One of the strongest reasons to attend a large indie-author conference is peer contact. Authors learn a great deal from speakers, but they often learn just as much from conversations in hallways, at meals, in vendor areas, or after sessions. You may meet authors who are running successful direct stores, building subscription models, scaling ad spend, releasing rapidly, writing slowly but strategically, producing audiobooks, selling wide, or experimenting with Kickstarter and special editions.


That kind of peer learning is hard to duplicate online.

Costs and Fees

Author Nation pricing can change by registration window, ticket type, and add-ons, so authors should verify current costs on the official ticket page before making plans. Public listings and event pages for the 2026 conference have described ticket pricing beginning in the several-hundred-dollar range, with some listings noting $599 and up, while other author-conference roundups and offer pages have referenced larger ticket tiers depending on access and timing.


The safest advice is simple: check the official Author Nation registration page for the live price before budgeting.


As with any major conference, the ticket is only part of the cost. Authors should budget for hotel, airfare or driving, meals, local transportation, optional workshops, books, vendor purchases, and time away from writing. Because Las Vegas has many hotel and food options, authors may be able to control costs more easily than at some destination events, but a multi-day national conference is still a serious investment.


For indie authors, the more important question is not whether the event is cheap. It is whether the event is useful at your current career stage.


If you have no manuscript and no publishing plan yet, a smaller craft conference may be a better first step. If you have books published, a growing catalog, or a serious plan to build an author business, Author Nation can make a great deal of sense. The value comes from education, strategic clarity, vendor access, networking, and the chance to see the indie publishing world at scale.

Who Should Attend?

Author Nation is a strong fit for independent authors, hybrid authors, and entrepreneurial writers who want to understand publishing as a business.


It is especially useful for authors with at least one book published or close to publication. Those authors can listen to sessions and immediately connect the lessons to real problems: covers, blurbs, reviews, pricing, advertising, email lists, sales tracking, direct stores, audiobooks, release planning, and reader engagement.


It is also a good fit for experienced authors who feel isolated. Many indie authors work alone for years. They may have online groups, but they rarely get to spend several days surrounded by other writers who understand the business side of publishing. That sense of community can be worth a lot.


Author Nation may be less ideal for a writer who only wants literary craft workshops, manuscript critique, poetry instruction, or agent pitching. Those are valuable goals, but other conferences may serve them better. Author Nation is not primarily about permission from the traditional industry. It is about building an author career.

Website

Official website: https://www.authornation.live

Conclusion

Author Nation is one of the clearest examples of where indie publishing has gone.

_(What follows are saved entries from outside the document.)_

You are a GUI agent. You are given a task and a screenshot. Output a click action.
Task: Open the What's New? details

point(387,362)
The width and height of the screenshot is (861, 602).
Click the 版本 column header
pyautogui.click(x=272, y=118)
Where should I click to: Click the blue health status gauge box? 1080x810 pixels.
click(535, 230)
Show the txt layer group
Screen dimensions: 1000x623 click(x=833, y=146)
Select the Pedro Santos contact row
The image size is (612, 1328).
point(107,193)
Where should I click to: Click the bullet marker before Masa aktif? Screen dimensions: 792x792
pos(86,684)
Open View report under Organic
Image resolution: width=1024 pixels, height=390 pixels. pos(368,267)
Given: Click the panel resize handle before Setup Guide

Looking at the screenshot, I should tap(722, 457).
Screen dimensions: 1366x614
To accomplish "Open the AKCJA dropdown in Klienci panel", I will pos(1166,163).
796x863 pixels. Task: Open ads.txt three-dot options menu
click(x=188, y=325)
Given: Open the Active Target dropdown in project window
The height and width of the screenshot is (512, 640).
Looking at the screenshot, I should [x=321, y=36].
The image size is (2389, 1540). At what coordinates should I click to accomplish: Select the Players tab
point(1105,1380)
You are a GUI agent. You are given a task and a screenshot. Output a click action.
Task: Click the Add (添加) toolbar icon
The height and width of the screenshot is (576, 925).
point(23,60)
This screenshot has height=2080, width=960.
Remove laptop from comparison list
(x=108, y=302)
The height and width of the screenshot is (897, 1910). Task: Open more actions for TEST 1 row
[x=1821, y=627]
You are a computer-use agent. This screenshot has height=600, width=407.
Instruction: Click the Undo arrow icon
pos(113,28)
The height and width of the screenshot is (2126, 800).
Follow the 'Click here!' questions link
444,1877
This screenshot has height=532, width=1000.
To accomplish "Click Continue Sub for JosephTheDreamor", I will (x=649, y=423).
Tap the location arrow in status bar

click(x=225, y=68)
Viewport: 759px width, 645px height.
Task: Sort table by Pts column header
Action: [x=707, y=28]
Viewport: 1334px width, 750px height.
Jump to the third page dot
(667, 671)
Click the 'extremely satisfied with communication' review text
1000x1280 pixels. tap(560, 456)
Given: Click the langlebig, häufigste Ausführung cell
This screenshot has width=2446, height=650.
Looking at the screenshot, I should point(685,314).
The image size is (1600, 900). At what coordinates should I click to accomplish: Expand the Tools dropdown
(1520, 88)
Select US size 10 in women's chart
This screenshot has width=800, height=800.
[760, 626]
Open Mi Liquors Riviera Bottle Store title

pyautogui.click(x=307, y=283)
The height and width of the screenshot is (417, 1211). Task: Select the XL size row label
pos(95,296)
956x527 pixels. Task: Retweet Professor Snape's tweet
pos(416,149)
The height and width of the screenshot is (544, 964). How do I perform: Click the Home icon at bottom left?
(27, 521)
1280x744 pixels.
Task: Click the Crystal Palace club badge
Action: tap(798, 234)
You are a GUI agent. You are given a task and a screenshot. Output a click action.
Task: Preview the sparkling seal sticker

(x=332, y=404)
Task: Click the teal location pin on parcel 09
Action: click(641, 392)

It is big, practical, business-minded, community-driven, and built around the idea that authors can take control of their careers. That does not make publishing easy. It does not remove the need for good books, patient learning, professional production, and steady work. But it does give authors a place to gather with people who believe the same thing they do: that writing can be both art and enterprise.


For ScribeCount authors, that makes Author Nation especially relevant. The same author who tracks income, studies sales reports, compares platforms, and thinks about long-term sustainability is the author who may benefit most from a conference like this.


Go with a plan. Choose sessions wisely. Meet people. Ask good questions. Take notes you can use. Come home with three decisions you are ready to act on.


A conference cannot build your author business for you.


But the right one can show you how much more is possible.